* [Task]
Which lines of the entries below hold the word "arrow"? Report each of them.

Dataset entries
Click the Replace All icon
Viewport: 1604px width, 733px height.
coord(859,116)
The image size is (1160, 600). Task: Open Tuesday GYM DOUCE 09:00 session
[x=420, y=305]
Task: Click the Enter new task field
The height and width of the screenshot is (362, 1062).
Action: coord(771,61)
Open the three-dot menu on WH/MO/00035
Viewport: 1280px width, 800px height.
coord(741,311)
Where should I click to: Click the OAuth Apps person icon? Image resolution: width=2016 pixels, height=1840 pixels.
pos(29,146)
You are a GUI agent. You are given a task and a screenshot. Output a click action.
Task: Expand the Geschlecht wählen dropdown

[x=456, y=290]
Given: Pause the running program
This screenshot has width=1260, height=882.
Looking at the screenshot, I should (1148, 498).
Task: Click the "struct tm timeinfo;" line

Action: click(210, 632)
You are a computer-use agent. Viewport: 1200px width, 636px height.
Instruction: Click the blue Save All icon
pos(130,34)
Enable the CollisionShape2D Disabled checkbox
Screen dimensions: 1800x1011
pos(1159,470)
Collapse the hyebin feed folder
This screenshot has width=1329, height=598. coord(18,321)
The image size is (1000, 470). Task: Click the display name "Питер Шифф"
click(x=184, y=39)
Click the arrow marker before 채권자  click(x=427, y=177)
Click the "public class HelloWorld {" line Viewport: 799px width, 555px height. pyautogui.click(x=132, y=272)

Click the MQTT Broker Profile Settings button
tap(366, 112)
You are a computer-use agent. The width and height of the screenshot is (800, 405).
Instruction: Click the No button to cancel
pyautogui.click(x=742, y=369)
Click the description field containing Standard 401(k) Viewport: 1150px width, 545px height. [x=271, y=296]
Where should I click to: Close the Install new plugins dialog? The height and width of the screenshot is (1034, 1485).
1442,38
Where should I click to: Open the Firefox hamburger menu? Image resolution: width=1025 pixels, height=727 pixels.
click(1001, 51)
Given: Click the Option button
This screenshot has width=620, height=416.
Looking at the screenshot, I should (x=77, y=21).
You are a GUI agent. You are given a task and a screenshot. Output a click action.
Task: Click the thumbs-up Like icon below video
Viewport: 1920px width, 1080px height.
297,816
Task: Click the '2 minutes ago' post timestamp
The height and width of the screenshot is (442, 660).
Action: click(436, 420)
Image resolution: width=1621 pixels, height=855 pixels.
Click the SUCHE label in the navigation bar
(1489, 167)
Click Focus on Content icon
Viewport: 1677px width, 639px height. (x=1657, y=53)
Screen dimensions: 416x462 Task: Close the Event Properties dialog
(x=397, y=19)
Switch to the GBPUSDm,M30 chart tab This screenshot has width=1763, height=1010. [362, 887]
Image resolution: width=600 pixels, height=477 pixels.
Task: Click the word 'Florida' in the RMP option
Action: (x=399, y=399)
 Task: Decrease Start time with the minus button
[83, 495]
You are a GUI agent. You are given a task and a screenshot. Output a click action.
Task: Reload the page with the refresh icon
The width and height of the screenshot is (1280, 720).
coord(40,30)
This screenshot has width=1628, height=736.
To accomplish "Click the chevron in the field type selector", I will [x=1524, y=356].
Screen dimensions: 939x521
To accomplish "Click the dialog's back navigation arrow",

* [Solution to this problem]
Click the arrow marker before 채권자  click(x=427, y=177)
To accomplish "Click the dialog's back navigation arrow",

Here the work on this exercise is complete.